Entwurf zu XHTML 2.0

Seit gestern gibt es einen neuen Entwurf zu XHTML 2.0, welcher sich recht vielversprechend anhört: Nicht nur, dass es viele wirklich Sinn machende Verbesserungen geben wird - nein, das Ganze soll auch noch abwärtskompatibel sein.

Um mal gleich einige der wichtigen Neuerungen rauszupicken:

Alles ist ein Link

Na ja, sagen wir besser: Alles kann ein Link sein. Jedes Element kann in XHTML 2.0 das Attribut href haben, wodurch das Anchor-Tag in vielen Fällen entfallen kann: Bilder und Überschriften lassen sich also direkt verlinken, ohne dass man sie extra in einen Anker wickeln muss - gleiches gilt natürlich auch für (Navigations-) Listen: nice :)

Meine Quelle…

Gleiches gilt für das src-Attribut: Mit XHTML 2.0 lassen sich Bilddaten nicht mehr nur durch das img-Element darstellen, sondern man kann beispielsweise einem Absatz ein Bild zuordnen.

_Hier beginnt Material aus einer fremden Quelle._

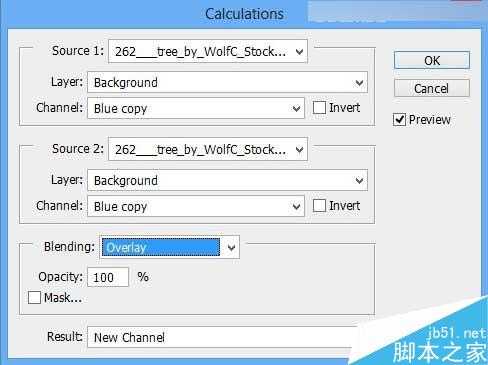Click the chevron arrow of Source 1 file
This screenshot has width=488, height=365.
point(299,52)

Der im Paragraph enthaltene Text dient dann somit als Fallback bzw. Altenativtext - somit entfallen auch die img-Attribute alt und longdesc.

Kein Headline-Gewurschtel mehr

Die H1 bis H6 Elemente werden auch ausgedient haben: Fortan läuft die Strukturierung von Dokumenten über sogenannte Sections ab (dem ein oder anderen vielleicht aus LaTeX bekannt). Dabei befinden sich die einzelnen Teilabschnitte des Contents in section’s welche Headlines, Paragraphen etc. und wiederum Untersektionen enthalten können. Daraus ergibt sich auch, dass man nicht mehr auf nur sechs Überschriftentypen beschränkt ist - aber wenn man sich dadurch bisher eingeschränkt gefühlt hat, sollte man seinen Content sowieso besser überdenken ;)

Absätze

Nun wurde auch ein eher unverständlicher Syntaxfehler aus dem Weg geräumt: Ab XHTML 2.0 validieren auch Absätze, welche Blocklevel-Elemente wie p, pre oder table enthalten - ich hab sowieso nie verstanden, warum eine Liste nicht teil eines Paragraphen sein durfte.

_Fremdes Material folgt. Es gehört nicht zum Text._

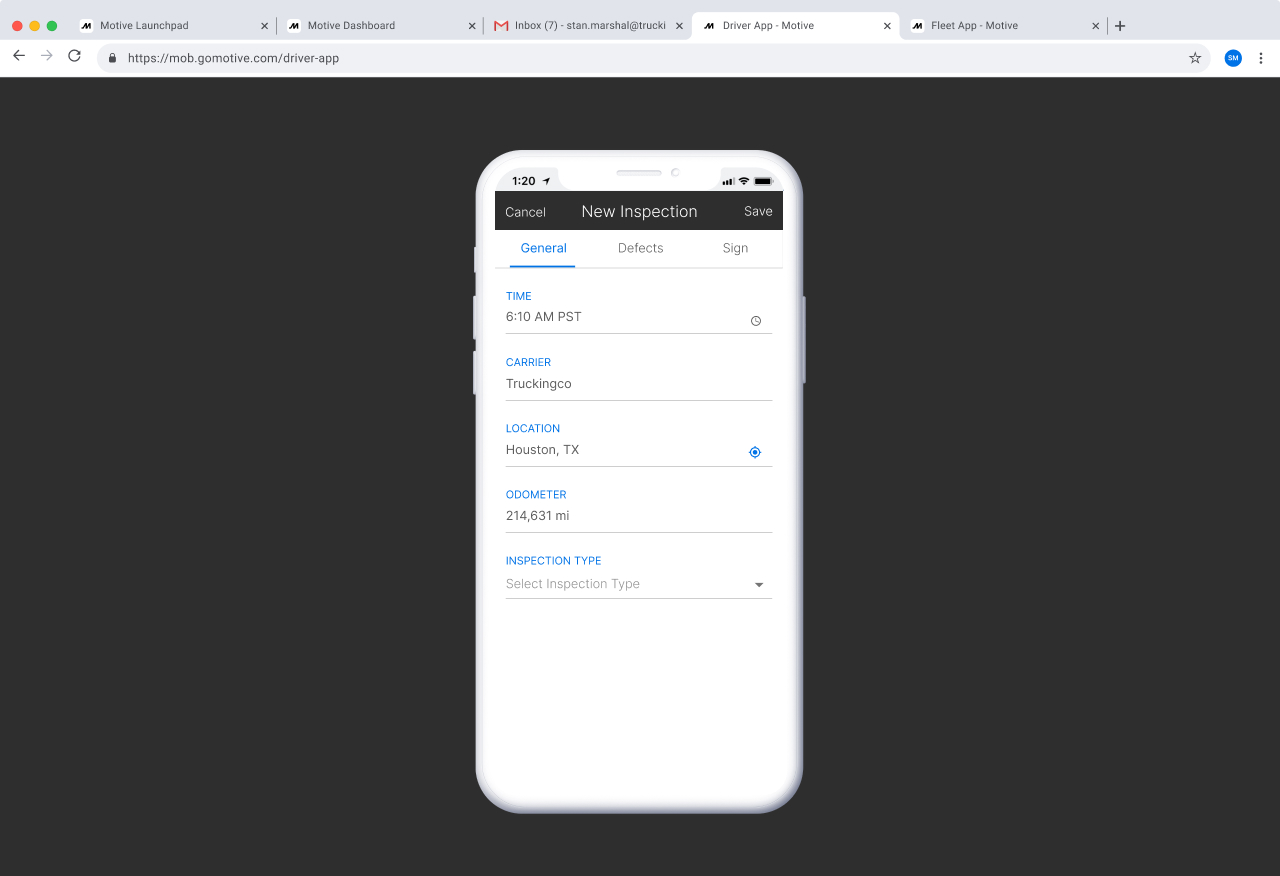The height and width of the screenshot is (876, 1280).
Task: Click the new tab plus icon
Action: 1120,25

Einzelne Zeilen kennzeichnen

…ging bisher auch nicht - außer per div oder das semantisch eher unbedeutende br. Dafür gibt es in der neuen Spezifikation dann das Line-Element l. Damit lassen sich einzelne Zeilen als solche kennzeichnen, nützlich zum Beispiel bei Songtexten oder Gedichten.

XML Events

Was einmal die JavaScript-EventHandler waren, werden in Zukunft XML Events sein: Per seperatem handler-Element lassen sich dann Eigenschaften an Objekte binden um Scripte verschiedener Sprachen (JavaScript, VB) aufzurufen.

So weit so gut

Sehr feine Sachen dabei - endlich mehr und vor allem klarere Struktur. Es wurde viel aufgeräumt und der Entwurf wirkt sehr durchdacht. Leider gilt trotz der angestrebten Abwärtskompatibilität auch hier wieder, dass es seine Zeit dauern wird, bis das Ganze praxistauglich wird. Bis dahin warten wir aber alle gespannt, ob es vielleicht noch die ein oder andere sinnvolle Ergänzung geben wird.